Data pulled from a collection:
____
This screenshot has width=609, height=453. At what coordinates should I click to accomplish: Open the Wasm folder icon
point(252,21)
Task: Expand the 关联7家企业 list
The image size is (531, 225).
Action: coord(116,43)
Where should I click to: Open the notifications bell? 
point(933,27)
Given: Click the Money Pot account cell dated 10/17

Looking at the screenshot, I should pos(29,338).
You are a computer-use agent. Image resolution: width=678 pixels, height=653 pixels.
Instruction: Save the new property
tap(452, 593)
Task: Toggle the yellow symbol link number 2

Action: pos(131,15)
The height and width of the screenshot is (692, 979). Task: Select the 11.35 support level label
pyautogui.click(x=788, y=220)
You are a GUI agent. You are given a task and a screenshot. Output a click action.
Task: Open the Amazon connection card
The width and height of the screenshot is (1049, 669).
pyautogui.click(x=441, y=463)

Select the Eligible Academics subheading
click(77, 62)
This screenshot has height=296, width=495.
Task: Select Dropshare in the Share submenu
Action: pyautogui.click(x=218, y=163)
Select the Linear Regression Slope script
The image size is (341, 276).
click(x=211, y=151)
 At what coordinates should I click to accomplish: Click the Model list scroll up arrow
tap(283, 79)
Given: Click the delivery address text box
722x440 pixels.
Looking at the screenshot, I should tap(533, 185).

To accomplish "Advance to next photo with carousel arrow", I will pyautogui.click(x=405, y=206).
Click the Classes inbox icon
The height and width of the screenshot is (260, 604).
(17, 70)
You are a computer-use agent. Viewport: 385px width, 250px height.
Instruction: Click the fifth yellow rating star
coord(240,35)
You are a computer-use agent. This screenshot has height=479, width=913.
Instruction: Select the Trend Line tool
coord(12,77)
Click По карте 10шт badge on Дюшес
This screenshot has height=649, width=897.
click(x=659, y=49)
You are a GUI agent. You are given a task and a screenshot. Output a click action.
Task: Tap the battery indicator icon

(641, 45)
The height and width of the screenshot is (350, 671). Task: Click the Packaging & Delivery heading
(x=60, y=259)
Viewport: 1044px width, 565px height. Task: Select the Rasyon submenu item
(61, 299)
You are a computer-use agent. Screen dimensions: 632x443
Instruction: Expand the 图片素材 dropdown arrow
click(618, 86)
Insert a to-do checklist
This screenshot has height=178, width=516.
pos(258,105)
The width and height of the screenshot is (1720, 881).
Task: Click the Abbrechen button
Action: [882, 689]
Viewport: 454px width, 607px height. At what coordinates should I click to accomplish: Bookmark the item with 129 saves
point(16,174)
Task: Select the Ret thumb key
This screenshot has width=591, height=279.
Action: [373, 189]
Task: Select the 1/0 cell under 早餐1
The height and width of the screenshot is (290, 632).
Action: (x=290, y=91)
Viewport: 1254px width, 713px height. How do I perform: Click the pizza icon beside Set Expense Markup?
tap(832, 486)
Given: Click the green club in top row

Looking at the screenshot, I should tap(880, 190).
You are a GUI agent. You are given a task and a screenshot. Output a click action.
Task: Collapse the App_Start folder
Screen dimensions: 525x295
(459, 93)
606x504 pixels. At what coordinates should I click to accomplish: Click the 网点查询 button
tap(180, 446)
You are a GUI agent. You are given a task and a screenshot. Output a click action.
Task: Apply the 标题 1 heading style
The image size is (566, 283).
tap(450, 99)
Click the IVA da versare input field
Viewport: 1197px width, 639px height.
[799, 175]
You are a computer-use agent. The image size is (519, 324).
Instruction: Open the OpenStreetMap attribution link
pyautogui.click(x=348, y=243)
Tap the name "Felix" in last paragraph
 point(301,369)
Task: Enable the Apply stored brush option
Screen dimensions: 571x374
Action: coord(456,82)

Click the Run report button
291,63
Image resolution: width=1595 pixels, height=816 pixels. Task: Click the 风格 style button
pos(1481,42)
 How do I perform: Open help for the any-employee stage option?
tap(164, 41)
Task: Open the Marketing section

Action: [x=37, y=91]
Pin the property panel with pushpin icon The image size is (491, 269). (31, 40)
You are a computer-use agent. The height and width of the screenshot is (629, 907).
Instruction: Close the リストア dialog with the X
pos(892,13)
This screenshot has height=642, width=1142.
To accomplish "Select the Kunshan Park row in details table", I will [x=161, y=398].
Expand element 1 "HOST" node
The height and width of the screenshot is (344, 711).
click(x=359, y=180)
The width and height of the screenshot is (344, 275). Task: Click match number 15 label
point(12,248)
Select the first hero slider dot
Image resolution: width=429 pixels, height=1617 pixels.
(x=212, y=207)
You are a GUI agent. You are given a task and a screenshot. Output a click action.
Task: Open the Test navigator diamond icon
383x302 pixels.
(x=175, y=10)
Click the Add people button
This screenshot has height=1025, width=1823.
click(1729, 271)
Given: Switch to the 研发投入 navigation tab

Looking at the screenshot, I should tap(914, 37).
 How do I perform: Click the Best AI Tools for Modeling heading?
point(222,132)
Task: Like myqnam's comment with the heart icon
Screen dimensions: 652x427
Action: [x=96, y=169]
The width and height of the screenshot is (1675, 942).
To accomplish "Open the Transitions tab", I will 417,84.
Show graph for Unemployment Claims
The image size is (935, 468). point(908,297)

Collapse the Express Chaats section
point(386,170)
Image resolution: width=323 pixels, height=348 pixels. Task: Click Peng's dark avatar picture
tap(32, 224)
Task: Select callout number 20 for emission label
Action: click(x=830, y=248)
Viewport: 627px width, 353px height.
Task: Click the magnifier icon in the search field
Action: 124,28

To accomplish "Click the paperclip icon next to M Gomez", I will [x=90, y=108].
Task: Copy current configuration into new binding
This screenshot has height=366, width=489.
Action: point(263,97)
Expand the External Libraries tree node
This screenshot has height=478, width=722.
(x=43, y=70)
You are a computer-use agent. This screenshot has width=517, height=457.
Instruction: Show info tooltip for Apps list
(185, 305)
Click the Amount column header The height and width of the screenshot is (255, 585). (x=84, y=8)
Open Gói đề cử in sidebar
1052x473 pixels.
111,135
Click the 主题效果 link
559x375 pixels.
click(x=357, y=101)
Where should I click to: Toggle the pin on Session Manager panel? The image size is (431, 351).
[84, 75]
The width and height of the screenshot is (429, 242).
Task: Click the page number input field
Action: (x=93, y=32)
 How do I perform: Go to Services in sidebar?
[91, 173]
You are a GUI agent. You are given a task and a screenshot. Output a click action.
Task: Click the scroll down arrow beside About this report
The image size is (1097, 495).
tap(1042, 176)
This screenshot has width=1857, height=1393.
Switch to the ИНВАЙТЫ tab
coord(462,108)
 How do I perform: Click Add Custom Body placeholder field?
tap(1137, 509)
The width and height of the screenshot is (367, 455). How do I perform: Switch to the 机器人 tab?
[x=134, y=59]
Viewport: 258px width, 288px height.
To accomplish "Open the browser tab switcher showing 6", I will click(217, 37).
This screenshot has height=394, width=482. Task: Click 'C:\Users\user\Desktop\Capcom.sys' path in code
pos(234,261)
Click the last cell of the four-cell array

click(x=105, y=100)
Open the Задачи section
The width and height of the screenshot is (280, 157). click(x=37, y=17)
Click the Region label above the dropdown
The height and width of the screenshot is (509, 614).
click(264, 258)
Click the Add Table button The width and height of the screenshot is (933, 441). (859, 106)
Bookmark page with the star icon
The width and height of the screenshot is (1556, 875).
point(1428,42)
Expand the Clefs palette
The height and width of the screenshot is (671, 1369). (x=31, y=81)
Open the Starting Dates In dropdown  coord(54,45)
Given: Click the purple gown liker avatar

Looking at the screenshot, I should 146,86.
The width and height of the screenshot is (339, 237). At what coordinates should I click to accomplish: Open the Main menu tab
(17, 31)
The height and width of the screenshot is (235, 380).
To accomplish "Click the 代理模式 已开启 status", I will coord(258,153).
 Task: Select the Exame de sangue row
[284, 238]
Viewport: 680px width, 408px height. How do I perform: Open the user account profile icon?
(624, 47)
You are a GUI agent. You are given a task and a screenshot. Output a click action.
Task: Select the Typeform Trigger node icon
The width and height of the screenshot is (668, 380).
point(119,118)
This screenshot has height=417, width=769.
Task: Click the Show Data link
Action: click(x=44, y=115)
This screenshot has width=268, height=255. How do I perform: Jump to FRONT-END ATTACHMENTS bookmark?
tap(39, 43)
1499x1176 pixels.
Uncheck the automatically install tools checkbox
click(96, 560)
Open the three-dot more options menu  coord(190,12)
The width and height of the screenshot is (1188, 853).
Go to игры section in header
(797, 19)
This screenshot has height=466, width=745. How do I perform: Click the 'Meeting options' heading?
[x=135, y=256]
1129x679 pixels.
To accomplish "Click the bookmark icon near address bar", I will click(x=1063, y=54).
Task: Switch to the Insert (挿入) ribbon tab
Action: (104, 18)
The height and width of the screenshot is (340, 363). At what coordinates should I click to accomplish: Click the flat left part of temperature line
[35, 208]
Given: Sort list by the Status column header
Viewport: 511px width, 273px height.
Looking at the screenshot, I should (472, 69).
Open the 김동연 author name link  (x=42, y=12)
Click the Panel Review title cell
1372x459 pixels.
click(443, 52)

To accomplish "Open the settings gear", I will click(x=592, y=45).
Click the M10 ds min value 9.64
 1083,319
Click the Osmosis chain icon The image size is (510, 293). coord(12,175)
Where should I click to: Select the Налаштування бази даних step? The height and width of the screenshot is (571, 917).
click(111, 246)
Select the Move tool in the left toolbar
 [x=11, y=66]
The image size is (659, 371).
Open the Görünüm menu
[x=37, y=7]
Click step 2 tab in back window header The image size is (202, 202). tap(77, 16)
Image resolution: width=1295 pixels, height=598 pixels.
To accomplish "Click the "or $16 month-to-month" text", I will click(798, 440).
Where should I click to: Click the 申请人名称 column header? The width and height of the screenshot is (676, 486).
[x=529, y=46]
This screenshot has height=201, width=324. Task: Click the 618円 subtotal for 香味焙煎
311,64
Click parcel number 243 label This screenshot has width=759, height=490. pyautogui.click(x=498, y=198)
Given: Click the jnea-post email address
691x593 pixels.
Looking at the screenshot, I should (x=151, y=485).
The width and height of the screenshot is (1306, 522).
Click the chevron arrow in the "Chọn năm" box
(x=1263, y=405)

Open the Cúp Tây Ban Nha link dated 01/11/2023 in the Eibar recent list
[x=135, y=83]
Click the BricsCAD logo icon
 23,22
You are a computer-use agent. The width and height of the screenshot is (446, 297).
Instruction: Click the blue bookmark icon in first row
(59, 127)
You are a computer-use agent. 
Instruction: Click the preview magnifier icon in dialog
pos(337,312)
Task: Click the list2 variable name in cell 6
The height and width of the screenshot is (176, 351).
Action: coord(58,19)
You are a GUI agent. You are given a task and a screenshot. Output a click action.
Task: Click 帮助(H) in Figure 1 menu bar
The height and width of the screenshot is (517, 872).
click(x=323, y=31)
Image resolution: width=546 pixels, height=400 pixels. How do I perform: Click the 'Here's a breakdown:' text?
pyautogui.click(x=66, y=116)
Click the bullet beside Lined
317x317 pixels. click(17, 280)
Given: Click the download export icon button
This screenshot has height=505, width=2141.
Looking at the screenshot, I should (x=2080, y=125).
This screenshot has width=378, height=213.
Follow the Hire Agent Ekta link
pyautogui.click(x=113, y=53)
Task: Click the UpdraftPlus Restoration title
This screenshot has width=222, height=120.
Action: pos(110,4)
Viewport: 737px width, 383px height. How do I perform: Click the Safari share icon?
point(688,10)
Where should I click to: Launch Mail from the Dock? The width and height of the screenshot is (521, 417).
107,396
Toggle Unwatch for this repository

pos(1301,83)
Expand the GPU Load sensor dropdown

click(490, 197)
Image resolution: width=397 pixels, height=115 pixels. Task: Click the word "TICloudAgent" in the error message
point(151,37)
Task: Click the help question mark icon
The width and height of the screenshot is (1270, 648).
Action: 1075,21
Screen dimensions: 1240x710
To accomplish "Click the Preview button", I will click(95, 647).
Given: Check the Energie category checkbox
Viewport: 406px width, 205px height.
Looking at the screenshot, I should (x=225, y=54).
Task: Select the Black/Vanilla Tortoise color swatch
____
Print the entries word for word from the line with "Select the Move tool in the left toolbar" to the line with "pyautogui.click(x=113, y=53)", including both of those lines.

### Reply
Select the Move tool in the left toolbar
 [x=11, y=66]
The image size is (659, 371).
Open the Görünüm menu
[x=37, y=7]
Click step 2 tab in back window header The image size is (202, 202). tap(77, 16)
Image resolution: width=1295 pixels, height=598 pixels.
To accomplish "Click the "or $16 month-to-month" text", I will click(798, 440).
Where should I click to: Click the 申请人名称 column header? The width and height of the screenshot is (676, 486).
[x=529, y=46]
This screenshot has height=201, width=324. Task: Click the 618円 subtotal for 香味焙煎
311,64
Click parcel number 243 label This screenshot has width=759, height=490. pyautogui.click(x=498, y=198)
Given: Click the jnea-post email address
691x593 pixels.
Looking at the screenshot, I should (x=151, y=485).
The width and height of the screenshot is (1306, 522).
Click the chevron arrow in the "Chọn năm" box
(x=1263, y=405)

Open the Cúp Tây Ban Nha link dated 01/11/2023 in the Eibar recent list
[x=135, y=83]
Click the BricsCAD logo icon
 23,22
You are a computer-use agent. The width and height of the screenshot is (446, 297).
Instruction: Click the blue bookmark icon in first row
(59, 127)
You are a computer-use agent. 
Instruction: Click the preview magnifier icon in dialog
pos(337,312)
Task: Click the list2 variable name in cell 6
The height and width of the screenshot is (176, 351).
Action: coord(58,19)
You are a GUI agent. You are given a task and a screenshot. Output a click action.
Task: Click 帮助(H) in Figure 1 menu bar
The height and width of the screenshot is (517, 872).
click(x=323, y=31)
Image resolution: width=546 pixels, height=400 pixels. How do I perform: Click the 'Here's a breakdown:' text?
pyautogui.click(x=66, y=116)
Click the bullet beside Lined
317x317 pixels. click(17, 280)
Given: Click the download export icon button
This screenshot has height=505, width=2141.
Looking at the screenshot, I should (x=2080, y=125).
This screenshot has width=378, height=213.
Follow the Hire Agent Ekta link
pyautogui.click(x=113, y=53)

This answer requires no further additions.